__What the task asks__: Each line, starting at the one with "The height and width of the screenshot is (1258, 2393)." and running to the end of the data below, is to be set down again exactly, both ends included; leave pictures out.

__Exercise data__:
============================================================

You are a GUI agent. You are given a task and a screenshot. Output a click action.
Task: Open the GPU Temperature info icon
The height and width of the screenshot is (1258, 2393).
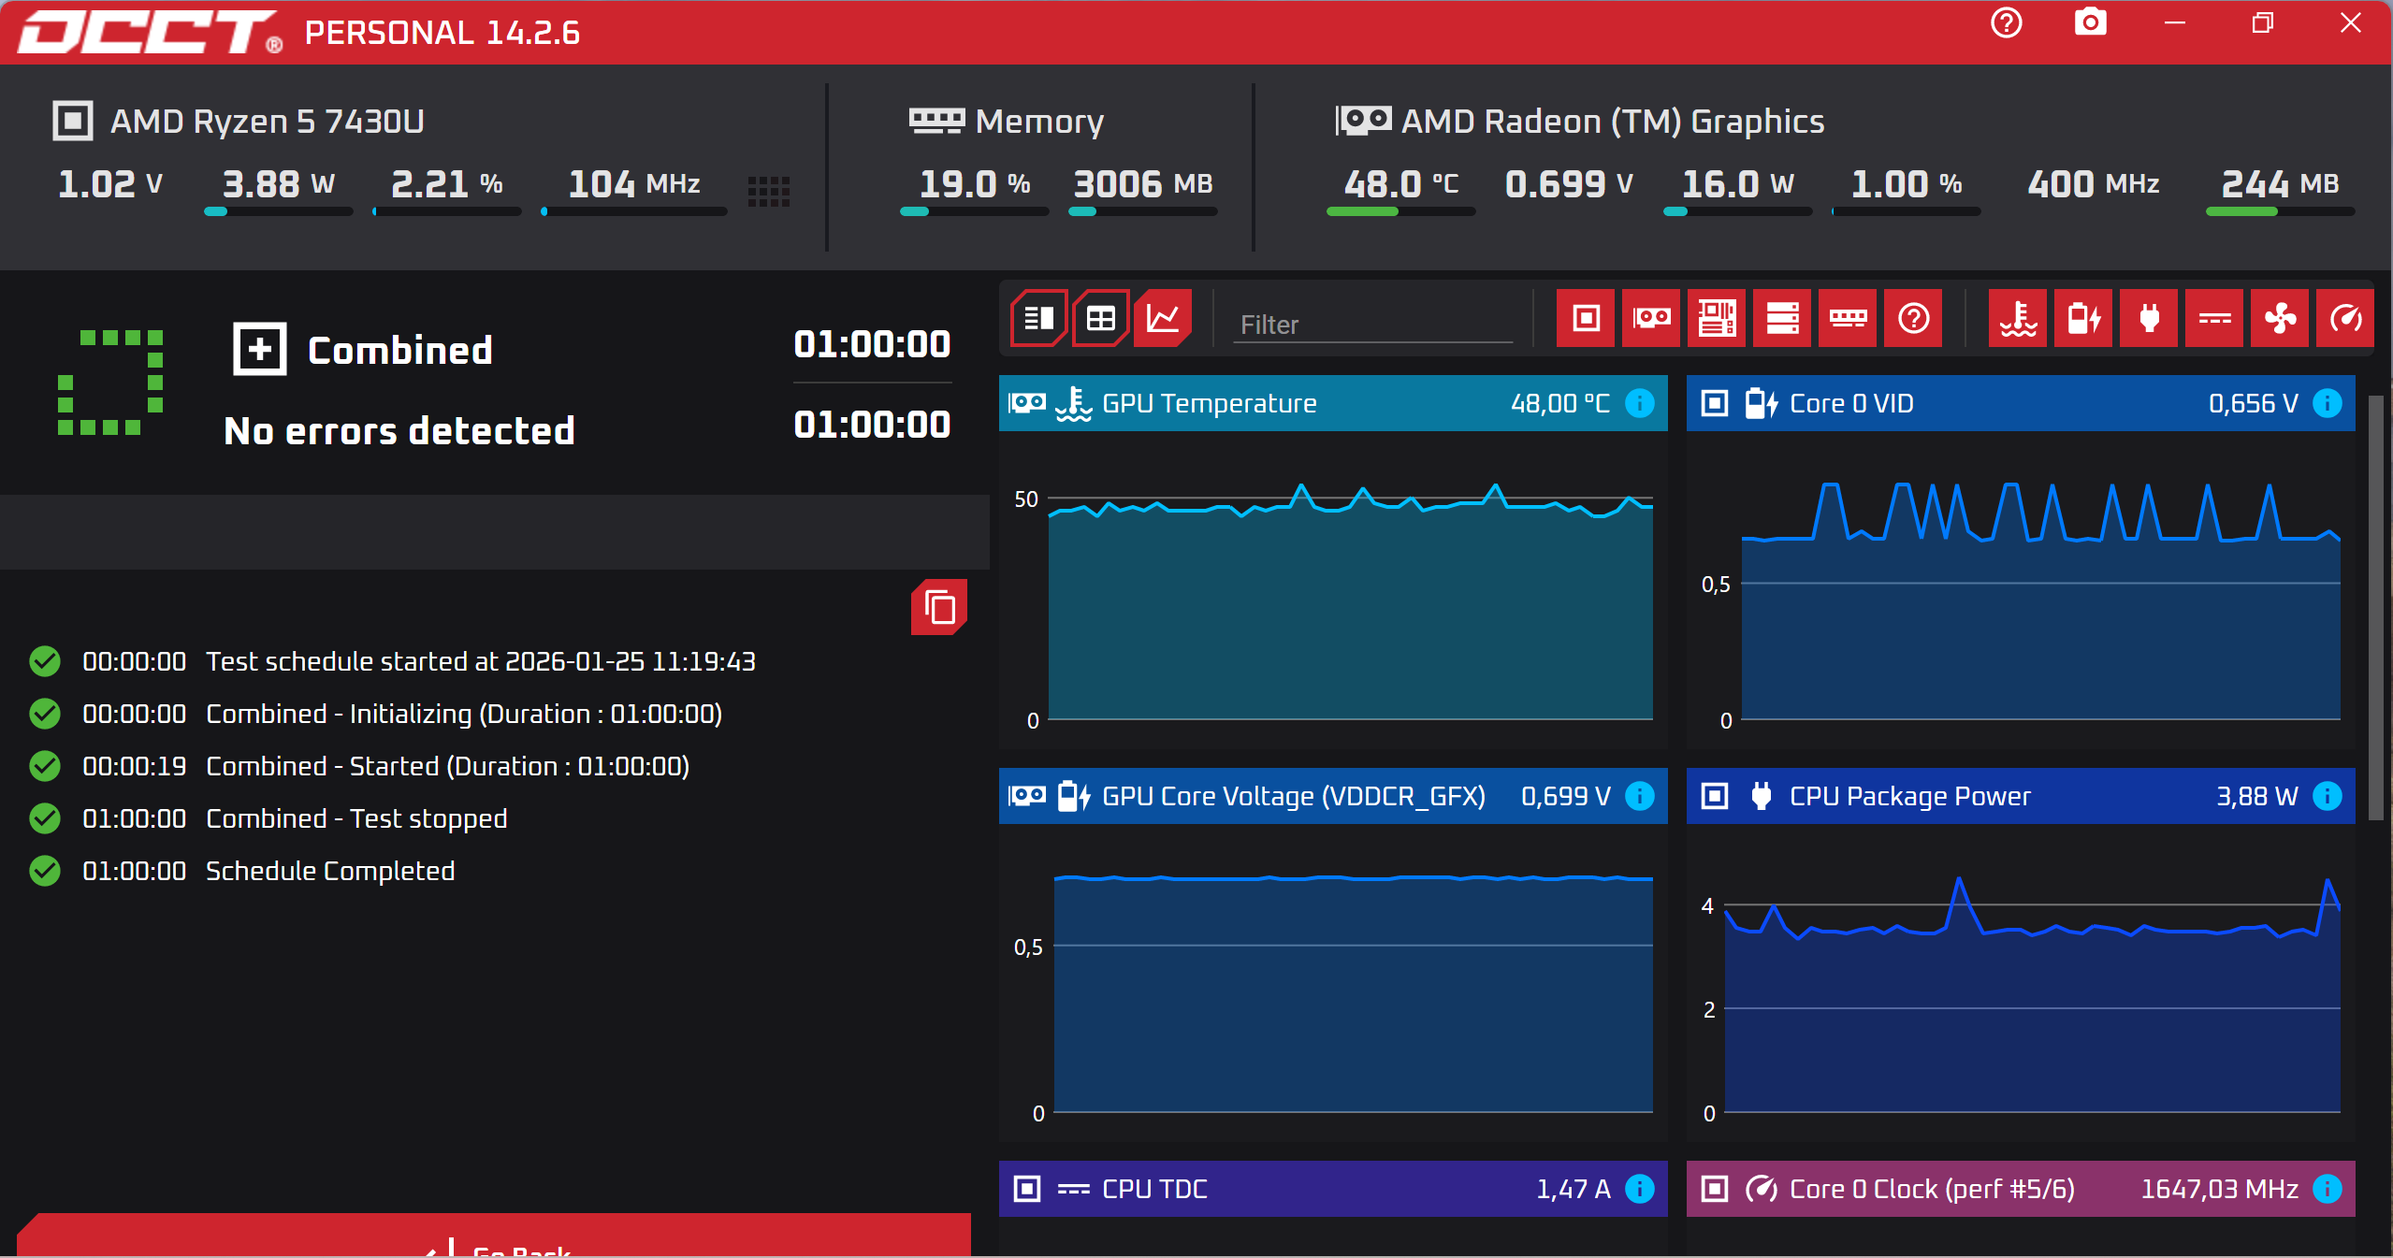tap(1640, 403)
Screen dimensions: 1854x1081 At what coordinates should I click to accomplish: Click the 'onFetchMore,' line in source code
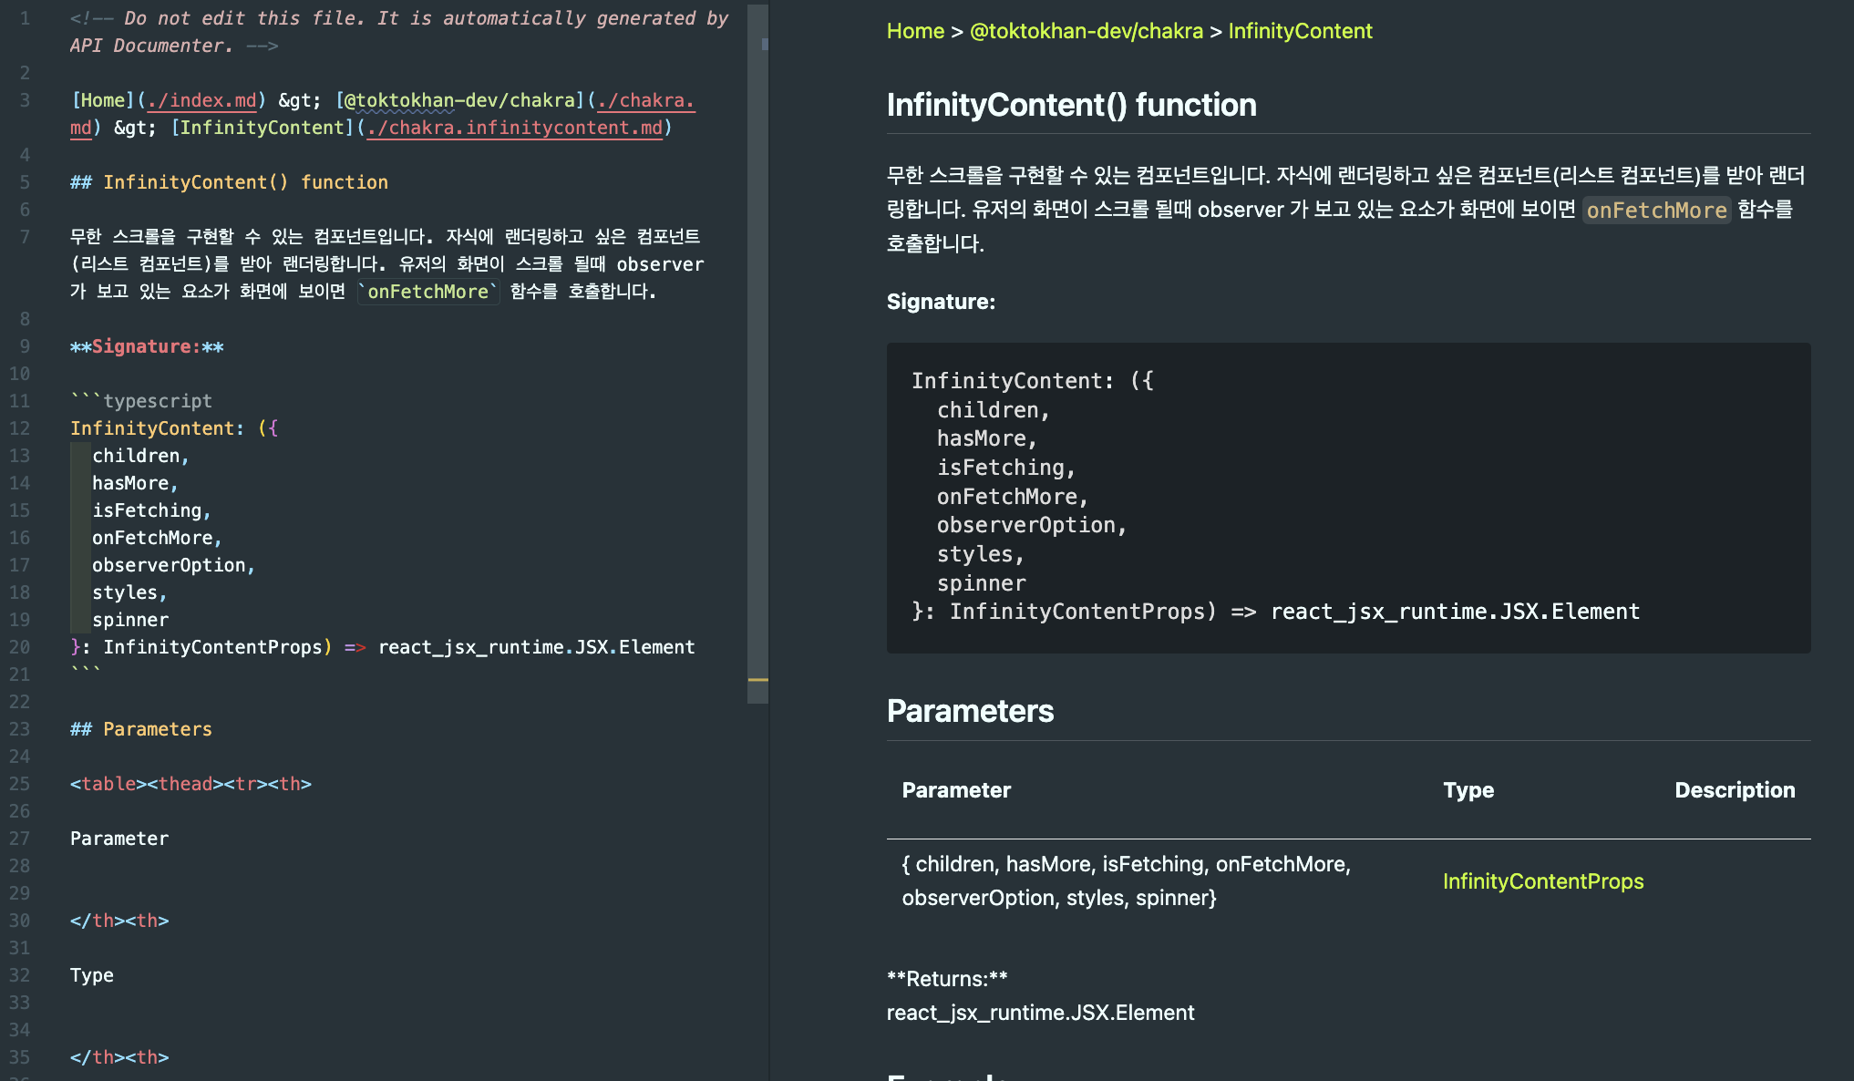[x=156, y=538]
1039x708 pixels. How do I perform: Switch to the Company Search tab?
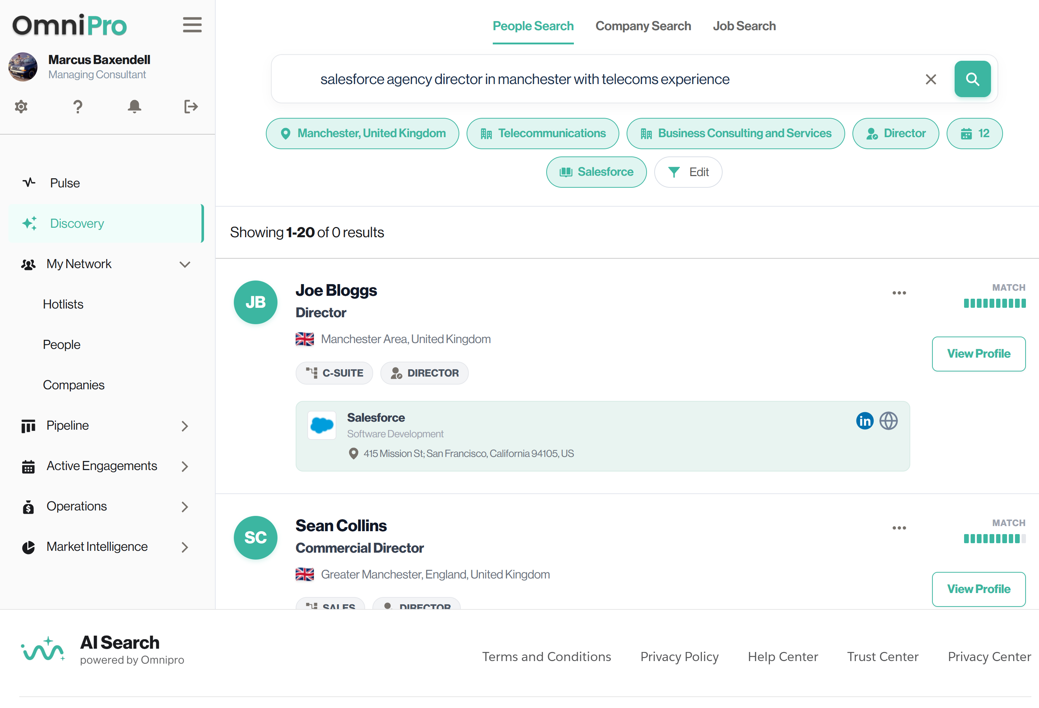click(x=643, y=26)
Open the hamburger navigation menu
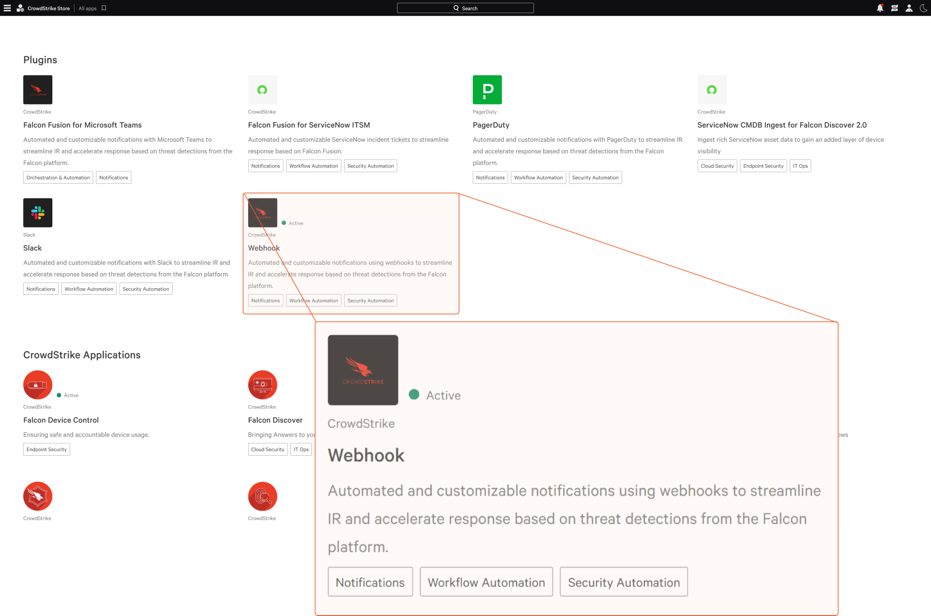The height and width of the screenshot is (616, 931). (7, 8)
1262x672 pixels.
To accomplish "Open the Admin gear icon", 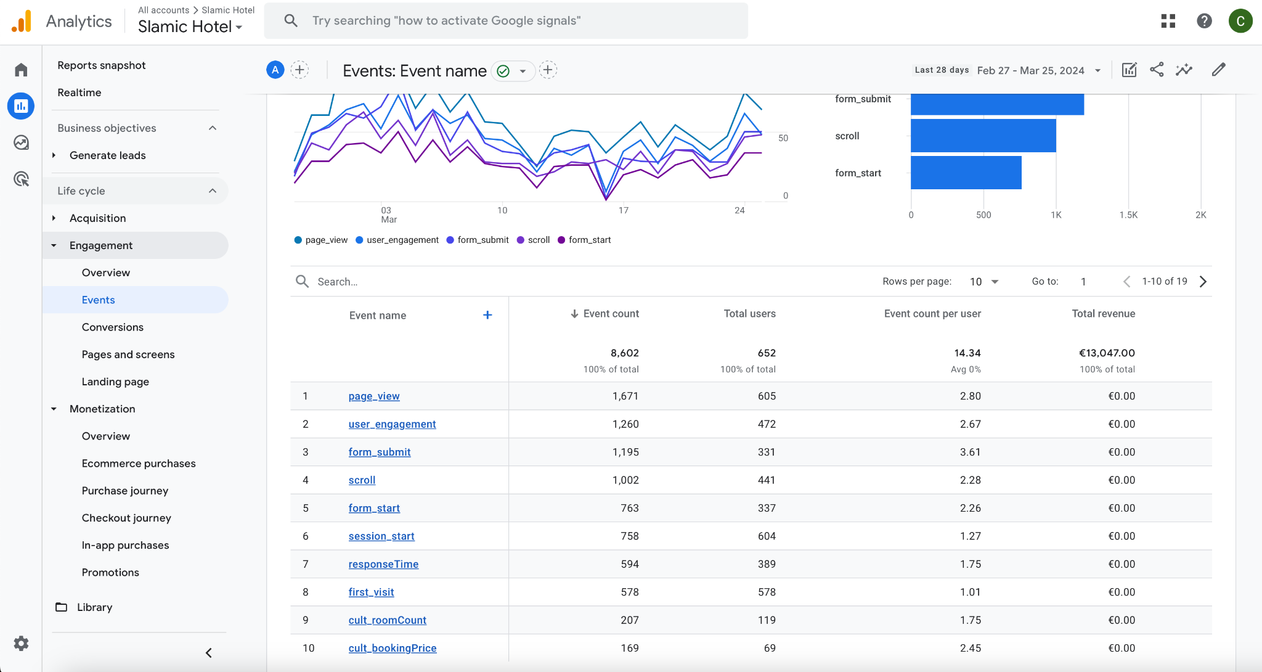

============================================================

__Response box__:
The height and width of the screenshot is (1258, 2393).
tap(1640, 403)
Screen dimensions: 1854x1081 At what coordinates should I click to accomplish: Click the 'onFetchMore,' line in source code
[x=156, y=538]
1039x708 pixels. How do I perform: Switch to the Company Search tab?
click(x=643, y=26)
Open the hamburger navigation menu
The height and width of the screenshot is (616, 931). (7, 8)
1262x672 pixels.
To accomplish "Open the Admin gear icon", 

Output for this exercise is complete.